↓↓↓

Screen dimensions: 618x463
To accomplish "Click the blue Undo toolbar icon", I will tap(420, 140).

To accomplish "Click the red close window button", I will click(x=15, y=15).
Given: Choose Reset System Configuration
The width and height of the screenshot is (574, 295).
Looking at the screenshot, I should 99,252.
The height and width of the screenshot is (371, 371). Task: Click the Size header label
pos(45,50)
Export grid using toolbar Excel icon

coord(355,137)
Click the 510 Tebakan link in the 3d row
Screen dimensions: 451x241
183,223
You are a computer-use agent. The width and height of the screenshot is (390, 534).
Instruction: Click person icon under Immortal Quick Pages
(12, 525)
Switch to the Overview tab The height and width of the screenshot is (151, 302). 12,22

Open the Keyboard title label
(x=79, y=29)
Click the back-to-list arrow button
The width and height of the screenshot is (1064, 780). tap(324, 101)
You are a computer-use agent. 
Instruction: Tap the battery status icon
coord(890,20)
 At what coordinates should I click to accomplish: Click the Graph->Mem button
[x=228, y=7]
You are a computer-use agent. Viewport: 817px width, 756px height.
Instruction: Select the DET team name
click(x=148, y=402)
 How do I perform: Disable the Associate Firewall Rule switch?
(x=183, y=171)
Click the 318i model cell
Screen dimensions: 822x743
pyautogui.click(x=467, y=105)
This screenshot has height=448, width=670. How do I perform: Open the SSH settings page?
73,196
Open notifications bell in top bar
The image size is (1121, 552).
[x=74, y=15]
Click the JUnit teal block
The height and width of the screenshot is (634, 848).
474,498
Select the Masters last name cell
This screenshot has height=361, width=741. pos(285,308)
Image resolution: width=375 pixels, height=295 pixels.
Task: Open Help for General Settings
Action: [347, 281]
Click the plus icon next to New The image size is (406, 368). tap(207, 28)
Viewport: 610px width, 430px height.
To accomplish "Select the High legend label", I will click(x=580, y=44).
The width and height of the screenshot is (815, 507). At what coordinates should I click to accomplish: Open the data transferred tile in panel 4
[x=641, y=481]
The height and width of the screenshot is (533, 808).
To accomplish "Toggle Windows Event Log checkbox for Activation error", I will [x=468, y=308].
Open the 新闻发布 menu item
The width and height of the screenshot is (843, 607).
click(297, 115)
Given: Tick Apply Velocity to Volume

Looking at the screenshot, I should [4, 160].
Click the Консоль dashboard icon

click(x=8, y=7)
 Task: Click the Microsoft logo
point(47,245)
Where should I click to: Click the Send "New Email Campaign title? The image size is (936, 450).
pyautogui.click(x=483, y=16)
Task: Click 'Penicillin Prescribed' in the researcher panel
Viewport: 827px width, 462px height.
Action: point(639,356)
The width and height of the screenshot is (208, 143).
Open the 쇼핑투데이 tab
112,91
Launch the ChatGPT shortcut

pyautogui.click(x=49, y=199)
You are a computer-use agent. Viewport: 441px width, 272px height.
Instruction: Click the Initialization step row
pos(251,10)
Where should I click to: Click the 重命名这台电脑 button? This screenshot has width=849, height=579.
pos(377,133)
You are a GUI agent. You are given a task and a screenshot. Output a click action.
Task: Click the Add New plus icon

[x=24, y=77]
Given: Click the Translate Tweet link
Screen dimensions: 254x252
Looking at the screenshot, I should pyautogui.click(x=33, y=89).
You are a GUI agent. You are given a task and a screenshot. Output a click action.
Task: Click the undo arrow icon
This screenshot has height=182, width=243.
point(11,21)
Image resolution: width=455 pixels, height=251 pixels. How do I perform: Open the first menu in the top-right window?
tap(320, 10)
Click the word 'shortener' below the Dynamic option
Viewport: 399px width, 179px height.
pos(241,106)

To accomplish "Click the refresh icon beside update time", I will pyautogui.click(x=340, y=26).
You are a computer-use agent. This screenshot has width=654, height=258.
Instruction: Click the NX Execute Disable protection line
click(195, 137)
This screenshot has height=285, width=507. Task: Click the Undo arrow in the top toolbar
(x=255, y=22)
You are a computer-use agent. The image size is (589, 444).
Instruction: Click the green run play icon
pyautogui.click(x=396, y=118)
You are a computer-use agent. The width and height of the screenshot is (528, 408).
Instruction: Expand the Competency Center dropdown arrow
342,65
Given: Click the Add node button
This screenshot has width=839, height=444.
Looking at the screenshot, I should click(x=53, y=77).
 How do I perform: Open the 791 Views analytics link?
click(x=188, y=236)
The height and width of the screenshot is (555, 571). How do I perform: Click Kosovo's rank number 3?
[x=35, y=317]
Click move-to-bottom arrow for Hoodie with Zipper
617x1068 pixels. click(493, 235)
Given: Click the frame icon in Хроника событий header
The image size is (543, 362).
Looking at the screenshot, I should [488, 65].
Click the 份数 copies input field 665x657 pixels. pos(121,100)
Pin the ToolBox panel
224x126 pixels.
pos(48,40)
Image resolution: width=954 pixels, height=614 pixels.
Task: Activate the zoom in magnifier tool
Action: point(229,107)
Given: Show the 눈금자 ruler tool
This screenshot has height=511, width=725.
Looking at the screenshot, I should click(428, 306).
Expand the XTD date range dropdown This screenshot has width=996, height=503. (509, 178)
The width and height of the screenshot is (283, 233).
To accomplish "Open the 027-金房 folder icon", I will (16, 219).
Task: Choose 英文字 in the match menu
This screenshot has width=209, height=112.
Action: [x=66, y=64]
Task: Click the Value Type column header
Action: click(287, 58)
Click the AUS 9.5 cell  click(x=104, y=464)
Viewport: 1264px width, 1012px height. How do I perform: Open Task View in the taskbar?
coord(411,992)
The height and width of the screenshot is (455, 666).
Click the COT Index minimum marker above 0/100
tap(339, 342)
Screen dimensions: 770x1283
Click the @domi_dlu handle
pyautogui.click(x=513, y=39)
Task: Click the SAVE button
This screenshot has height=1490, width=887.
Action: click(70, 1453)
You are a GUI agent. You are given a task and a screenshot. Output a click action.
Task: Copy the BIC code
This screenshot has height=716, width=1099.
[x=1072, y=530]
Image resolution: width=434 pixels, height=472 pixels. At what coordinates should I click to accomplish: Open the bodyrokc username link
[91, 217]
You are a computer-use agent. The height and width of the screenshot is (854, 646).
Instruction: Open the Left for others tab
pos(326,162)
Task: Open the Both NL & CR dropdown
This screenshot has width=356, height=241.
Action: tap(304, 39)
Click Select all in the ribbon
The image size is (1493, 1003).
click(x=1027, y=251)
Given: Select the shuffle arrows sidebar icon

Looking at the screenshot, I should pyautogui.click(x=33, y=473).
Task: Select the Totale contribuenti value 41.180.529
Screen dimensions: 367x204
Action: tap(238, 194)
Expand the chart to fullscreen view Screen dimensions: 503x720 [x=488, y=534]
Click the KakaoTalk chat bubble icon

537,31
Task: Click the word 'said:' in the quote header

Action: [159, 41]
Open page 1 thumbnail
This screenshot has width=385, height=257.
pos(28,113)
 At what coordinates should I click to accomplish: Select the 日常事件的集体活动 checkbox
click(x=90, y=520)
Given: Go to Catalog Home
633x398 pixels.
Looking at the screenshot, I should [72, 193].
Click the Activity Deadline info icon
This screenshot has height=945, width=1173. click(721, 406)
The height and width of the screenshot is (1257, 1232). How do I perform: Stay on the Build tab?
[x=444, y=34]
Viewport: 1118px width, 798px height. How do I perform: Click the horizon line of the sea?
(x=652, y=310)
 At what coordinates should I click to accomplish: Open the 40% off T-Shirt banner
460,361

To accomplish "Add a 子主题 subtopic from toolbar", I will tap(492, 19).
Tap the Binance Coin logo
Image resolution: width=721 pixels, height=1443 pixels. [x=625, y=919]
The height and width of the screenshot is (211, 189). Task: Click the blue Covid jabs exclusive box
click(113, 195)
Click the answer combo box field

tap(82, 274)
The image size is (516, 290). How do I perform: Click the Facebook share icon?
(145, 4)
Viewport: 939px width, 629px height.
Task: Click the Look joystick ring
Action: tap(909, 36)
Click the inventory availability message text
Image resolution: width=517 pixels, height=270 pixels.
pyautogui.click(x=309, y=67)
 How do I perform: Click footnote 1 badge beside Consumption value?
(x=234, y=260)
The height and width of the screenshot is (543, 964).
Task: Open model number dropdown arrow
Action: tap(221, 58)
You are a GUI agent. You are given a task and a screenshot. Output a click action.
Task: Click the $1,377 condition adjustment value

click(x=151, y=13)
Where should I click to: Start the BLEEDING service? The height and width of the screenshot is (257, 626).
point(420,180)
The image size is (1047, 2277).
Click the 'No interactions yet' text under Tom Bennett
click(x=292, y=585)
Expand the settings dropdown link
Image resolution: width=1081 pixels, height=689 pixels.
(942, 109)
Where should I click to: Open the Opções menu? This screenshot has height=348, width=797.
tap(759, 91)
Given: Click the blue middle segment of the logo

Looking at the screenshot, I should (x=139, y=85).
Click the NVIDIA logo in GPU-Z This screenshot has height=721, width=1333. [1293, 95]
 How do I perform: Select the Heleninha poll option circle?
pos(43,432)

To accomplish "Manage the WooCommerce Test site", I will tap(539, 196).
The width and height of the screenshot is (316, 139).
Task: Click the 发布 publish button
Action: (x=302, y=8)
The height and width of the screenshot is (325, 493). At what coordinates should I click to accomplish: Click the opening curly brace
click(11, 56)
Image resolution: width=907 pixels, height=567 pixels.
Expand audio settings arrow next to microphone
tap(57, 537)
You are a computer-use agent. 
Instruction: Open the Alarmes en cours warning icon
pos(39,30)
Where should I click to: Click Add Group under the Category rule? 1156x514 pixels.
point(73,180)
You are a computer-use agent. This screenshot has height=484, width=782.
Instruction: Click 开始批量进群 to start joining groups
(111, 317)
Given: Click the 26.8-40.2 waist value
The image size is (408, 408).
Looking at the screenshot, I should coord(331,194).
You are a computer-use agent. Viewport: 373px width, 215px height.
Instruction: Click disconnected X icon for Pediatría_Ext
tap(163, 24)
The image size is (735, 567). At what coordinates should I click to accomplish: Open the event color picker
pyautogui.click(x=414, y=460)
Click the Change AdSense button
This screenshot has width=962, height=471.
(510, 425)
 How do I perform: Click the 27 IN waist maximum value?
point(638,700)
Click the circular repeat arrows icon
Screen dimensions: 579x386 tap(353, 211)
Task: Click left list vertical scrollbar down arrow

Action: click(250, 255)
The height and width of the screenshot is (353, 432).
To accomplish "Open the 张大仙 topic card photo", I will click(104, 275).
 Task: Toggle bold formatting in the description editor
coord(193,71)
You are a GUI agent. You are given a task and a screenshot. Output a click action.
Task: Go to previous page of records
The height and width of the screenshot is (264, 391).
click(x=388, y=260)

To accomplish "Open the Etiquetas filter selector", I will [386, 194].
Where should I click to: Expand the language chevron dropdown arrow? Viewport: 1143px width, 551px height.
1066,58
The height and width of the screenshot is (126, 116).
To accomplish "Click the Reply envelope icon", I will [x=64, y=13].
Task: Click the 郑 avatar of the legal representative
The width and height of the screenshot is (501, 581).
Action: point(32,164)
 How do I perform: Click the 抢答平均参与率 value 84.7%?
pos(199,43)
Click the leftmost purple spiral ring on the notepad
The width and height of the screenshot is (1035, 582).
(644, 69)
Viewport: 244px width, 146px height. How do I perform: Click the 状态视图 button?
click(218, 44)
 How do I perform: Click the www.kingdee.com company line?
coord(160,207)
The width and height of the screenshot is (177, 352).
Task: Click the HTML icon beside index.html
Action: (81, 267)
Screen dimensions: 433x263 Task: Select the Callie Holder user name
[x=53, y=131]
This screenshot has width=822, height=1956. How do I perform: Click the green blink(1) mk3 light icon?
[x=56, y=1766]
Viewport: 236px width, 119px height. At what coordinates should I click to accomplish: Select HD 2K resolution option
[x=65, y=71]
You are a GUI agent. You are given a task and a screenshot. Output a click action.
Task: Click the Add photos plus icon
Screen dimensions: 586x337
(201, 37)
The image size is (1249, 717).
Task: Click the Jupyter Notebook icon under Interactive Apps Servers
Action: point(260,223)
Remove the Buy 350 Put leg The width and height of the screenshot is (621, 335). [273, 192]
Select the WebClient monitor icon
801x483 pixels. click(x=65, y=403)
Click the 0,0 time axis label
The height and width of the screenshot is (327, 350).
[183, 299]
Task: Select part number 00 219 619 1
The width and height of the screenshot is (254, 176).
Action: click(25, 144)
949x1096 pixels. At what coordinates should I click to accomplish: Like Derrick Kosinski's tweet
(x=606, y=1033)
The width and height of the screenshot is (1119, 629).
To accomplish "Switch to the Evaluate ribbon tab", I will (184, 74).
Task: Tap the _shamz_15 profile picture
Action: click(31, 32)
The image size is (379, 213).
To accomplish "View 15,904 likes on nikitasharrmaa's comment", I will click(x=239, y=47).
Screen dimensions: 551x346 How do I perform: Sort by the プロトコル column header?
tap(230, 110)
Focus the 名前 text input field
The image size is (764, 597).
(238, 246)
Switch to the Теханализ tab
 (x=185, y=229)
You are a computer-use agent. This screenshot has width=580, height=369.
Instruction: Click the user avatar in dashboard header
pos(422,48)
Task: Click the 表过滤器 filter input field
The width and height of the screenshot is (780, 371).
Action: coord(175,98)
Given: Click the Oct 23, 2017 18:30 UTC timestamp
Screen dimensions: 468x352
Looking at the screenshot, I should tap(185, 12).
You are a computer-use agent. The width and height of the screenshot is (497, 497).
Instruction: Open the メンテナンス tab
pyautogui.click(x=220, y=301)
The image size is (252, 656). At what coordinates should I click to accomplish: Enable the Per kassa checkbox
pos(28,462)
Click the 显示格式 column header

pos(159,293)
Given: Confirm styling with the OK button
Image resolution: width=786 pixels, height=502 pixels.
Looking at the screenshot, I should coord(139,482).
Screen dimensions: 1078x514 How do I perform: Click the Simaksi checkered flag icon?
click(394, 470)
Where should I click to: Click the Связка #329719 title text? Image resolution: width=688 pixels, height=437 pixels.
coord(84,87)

↑↑↑

#### Exercise goal
What is wanted is an exact repetition of the lines from the one with "Screen dimensions: 468x352" through the last line of the material above, both ends included.

#### Exercise response
Screen dimensions: 468x352
Looking at the screenshot, I should tap(185, 12).
You are a computer-use agent. The width and height of the screenshot is (497, 497).
Instruction: Open the メンテナンス tab
pyautogui.click(x=220, y=301)
The image size is (252, 656). At what coordinates should I click to accomplish: Enable the Per kassa checkbox
pos(28,462)
Click the 显示格式 column header

pos(159,293)
Given: Confirm styling with the OK button
Image resolution: width=786 pixels, height=502 pixels.
Looking at the screenshot, I should coord(139,482).
Screen dimensions: 1078x514 How do I perform: Click the Simaksi checkered flag icon?
click(394, 470)
Where should I click to: Click the Связка #329719 title text? Image resolution: width=688 pixels, height=437 pixels.
coord(84,87)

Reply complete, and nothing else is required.